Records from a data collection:

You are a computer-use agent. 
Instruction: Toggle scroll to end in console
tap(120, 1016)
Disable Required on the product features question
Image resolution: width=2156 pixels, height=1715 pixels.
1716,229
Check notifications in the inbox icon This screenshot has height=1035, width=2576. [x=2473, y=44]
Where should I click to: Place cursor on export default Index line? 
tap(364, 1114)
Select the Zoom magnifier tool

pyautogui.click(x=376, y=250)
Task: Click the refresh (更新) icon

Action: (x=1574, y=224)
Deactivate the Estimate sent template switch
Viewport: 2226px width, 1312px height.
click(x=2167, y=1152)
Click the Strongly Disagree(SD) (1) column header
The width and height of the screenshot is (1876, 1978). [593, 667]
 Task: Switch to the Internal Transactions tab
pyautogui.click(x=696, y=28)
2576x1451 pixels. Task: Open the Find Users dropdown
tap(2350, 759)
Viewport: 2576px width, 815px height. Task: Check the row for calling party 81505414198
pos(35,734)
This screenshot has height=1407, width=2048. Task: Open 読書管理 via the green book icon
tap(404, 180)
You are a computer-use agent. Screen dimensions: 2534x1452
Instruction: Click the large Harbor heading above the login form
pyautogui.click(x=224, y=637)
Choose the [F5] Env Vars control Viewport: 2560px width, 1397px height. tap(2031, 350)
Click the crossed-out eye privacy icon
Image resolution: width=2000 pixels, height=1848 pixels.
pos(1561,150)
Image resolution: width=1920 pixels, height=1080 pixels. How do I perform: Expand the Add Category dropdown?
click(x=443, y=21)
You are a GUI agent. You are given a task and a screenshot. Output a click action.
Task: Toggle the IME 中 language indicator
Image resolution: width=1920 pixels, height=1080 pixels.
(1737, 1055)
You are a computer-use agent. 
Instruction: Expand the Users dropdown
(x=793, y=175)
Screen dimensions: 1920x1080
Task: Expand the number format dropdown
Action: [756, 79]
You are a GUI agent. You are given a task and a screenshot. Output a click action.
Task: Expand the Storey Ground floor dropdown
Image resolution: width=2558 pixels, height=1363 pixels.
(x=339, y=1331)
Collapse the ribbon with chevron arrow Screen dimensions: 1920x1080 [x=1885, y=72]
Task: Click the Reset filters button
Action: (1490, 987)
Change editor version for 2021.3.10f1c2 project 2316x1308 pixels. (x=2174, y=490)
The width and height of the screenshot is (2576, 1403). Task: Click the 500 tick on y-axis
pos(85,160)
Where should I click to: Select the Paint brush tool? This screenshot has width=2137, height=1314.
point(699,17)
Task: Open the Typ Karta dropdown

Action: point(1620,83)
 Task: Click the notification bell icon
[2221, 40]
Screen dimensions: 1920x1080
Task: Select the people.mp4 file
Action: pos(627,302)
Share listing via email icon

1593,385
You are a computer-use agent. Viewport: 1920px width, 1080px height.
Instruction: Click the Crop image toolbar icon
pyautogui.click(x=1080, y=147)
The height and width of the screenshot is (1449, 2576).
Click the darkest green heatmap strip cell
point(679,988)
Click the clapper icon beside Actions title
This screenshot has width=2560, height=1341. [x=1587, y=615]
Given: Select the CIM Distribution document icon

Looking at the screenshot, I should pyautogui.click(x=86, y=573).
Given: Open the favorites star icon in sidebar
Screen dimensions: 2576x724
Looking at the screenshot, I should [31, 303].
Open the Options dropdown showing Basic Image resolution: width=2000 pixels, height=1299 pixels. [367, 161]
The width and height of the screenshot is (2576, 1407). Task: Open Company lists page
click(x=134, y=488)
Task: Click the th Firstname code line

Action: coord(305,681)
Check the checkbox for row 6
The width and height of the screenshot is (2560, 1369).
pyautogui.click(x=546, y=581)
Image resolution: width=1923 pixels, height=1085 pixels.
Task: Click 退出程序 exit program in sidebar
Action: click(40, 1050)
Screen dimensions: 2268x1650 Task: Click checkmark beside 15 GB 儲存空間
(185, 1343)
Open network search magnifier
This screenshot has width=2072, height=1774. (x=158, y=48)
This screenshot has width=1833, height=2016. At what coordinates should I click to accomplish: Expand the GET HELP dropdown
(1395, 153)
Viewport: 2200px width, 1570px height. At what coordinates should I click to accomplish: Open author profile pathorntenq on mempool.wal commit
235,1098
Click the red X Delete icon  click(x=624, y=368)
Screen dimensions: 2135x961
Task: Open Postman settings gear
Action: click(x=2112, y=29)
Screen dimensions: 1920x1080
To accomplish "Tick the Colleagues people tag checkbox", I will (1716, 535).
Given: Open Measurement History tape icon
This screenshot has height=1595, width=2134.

- [Action item]:
Go through the records above, find every line with the word "checkbox", and list those lines.

- [Output below]:
Check the checkbox for row 6
To accomplish "Tick the Colleagues people tag checkbox", I will (1716, 535).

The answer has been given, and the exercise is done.